Immagine da Facebook di ArchiTrash 

Terrazzo

ArchiTrash: la satira autoironica e scanzonata degli architetti

Manuel Orazi

La pagina Instagram di tre studenti di Roma tre è un'identità astratta collettiva spiritosa tanto quanto lontana dal vittimismo. Tutto tranne che trash, si diverte a rovesciare le gerarchie accademiche 

La pagina Instagram più scanzonata in fatto di architettura è senz’altro ArchiTrash, che ormai è quasi una piattaforma visto che si trova anche su Facebook, YouTube, Twitter, Telegram e persino Spotify con delle playlist dedicate. Nata per gioco il 9 maggio 2017 da tre studenti di architettura di Roma Tre, ArchiTrash è un’identità astratta collettiva, un gruppo cioè dove le singole identità sono irriconoscibili e anzi è aperta al contributo di altri che si esprimono attraverso meme e ultimamente anche video, più premianti per le interazioni digitali.

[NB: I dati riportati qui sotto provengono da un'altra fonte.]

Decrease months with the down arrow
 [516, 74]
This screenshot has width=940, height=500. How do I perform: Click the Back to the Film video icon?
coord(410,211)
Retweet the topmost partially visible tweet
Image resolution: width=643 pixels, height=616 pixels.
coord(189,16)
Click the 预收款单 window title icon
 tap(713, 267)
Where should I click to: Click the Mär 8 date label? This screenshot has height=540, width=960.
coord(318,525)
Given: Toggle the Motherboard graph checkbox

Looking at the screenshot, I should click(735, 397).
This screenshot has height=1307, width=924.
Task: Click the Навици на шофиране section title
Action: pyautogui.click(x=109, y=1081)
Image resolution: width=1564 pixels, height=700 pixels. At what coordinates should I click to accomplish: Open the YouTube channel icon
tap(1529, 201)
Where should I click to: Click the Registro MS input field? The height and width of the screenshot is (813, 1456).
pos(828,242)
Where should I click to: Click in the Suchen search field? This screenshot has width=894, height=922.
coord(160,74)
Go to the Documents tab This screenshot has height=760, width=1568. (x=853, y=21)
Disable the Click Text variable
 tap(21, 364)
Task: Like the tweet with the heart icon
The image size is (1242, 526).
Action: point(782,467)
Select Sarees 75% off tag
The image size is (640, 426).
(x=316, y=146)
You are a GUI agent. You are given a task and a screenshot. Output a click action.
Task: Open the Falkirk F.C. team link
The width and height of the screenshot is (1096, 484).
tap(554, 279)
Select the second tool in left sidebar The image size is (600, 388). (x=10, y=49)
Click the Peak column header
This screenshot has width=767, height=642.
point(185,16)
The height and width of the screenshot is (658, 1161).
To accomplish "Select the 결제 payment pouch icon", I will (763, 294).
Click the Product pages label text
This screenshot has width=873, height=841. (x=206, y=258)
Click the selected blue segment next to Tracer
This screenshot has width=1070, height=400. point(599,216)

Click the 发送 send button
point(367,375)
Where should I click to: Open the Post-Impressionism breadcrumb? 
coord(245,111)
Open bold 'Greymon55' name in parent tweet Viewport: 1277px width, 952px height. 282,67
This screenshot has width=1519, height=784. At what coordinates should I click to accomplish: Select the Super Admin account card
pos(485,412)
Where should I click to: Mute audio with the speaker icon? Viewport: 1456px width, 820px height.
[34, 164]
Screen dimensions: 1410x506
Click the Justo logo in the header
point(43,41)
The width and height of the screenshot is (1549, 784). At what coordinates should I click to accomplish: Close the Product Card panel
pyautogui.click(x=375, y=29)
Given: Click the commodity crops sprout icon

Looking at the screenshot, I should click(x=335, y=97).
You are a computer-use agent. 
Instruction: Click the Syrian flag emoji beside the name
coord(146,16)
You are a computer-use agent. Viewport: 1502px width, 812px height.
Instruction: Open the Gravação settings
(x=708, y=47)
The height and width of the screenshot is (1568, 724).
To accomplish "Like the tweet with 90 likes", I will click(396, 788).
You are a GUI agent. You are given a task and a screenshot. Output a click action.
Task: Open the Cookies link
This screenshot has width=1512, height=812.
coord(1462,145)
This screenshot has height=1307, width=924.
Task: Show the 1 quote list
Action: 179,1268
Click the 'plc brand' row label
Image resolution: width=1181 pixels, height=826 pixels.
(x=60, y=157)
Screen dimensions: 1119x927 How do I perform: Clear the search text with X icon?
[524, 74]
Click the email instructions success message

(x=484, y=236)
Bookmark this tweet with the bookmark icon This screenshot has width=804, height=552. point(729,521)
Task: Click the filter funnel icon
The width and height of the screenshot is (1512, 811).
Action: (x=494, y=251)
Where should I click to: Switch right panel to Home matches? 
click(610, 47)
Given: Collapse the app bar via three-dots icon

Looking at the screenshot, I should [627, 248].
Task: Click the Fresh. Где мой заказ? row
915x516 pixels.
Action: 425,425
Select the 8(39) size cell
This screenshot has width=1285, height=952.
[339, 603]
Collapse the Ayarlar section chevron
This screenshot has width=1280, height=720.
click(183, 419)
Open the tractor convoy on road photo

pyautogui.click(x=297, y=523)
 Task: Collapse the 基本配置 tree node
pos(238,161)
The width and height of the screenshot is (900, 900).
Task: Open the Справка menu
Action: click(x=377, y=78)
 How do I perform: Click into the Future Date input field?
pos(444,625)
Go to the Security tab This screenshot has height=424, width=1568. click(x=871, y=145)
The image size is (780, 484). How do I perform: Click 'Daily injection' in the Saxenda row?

A volte fanno il verso a note campagne pubblicitarie (“forse l’attesa della revisione non è essa stessa la revisione?”), altre mettono in bocca a mostri sacri della disciplina i desideri più inconfessabili di ogni studente (come Pier Luigi Nervi che dice “all’esame di tecnica delle costruzioni accetto tutto, anche 18” o Zaha Hadid “Non ho mai sopportato statica”), ma sempre in maniera autoironica, divertita e divertente. Certo per apprezzarlo pienamente occorre aver frequentato un po’ le facoltà di architettura e conosciuto il loro birignao, le nottate passate a disegnare, gli inconvenienti tecnici dei costosi programmi di progettazione come Autocad, gli alti costi di stampa delle tavole, le battute acide degli ingegneri, la fatica di costruire modellini con la balsa, la coda per iscriversi a revisione e i piccoli soprusi dei professori che con un tratto di penna possono annullare settimane di sforzi progettuali.

A differenza di Alvar Aaltissimo o Architerror (coi quali peraltro hanno interagito in vari crossover) ArchiTrash è meno sarcastico e amaro, più incline alla satira autoironica e lontano da qualsiasi vittimismo: è chiaro che se la sono cercata e accettano il loro incerto destino di progettisti col sorriso sulle labbra. Soprattutto non hanno niente di trash, semmai di pop ovvero estrapolano dal loro quotidiano topos e leitmotiv ricorrenti, ma senza nessuna angoscia e per questo hanno un nonsoché vagamente venturiano e koolhaasiano. Nietzsche diceva che “noi scherziamo e ridiamo quando ciò che aspettiamo (che di solito fa paura e causa tensione) si scarica senza nuocere. È la gioia dello schiavo nei Saturnali”, e i tre ragazzi romani si divertono ogni giorno a rovesciare le gerarchie accademiche come appunto in un eterno carnevale virtuale, ciononostante affrontano la loro carriera seriamente.

Fabrizio Fanasca si è laureato lo scorso settembre, Daniele Corrado e Federico Lo Re all’inizio di marzo con tesi riguardanti rispettivamente una scuola nel quartiere Monti, un piano urbanistico per Olbia e una cantina vinicola vicino al lago di Corbara, dalle parti di Orvieto. ArchiTrash ha rappresentato dunque la valvola di sfogo del loro studio “matto e disperatissimo” e però anche scanzonatissimo, rinnovando così il genere satirico che a Roma ha una lunga tradizione, dall’Omnibus di Longanesi e Flaiano (che ha studiato architettura) al Marc’Aurelio di Steno, Age&Scarpelli e Fellini.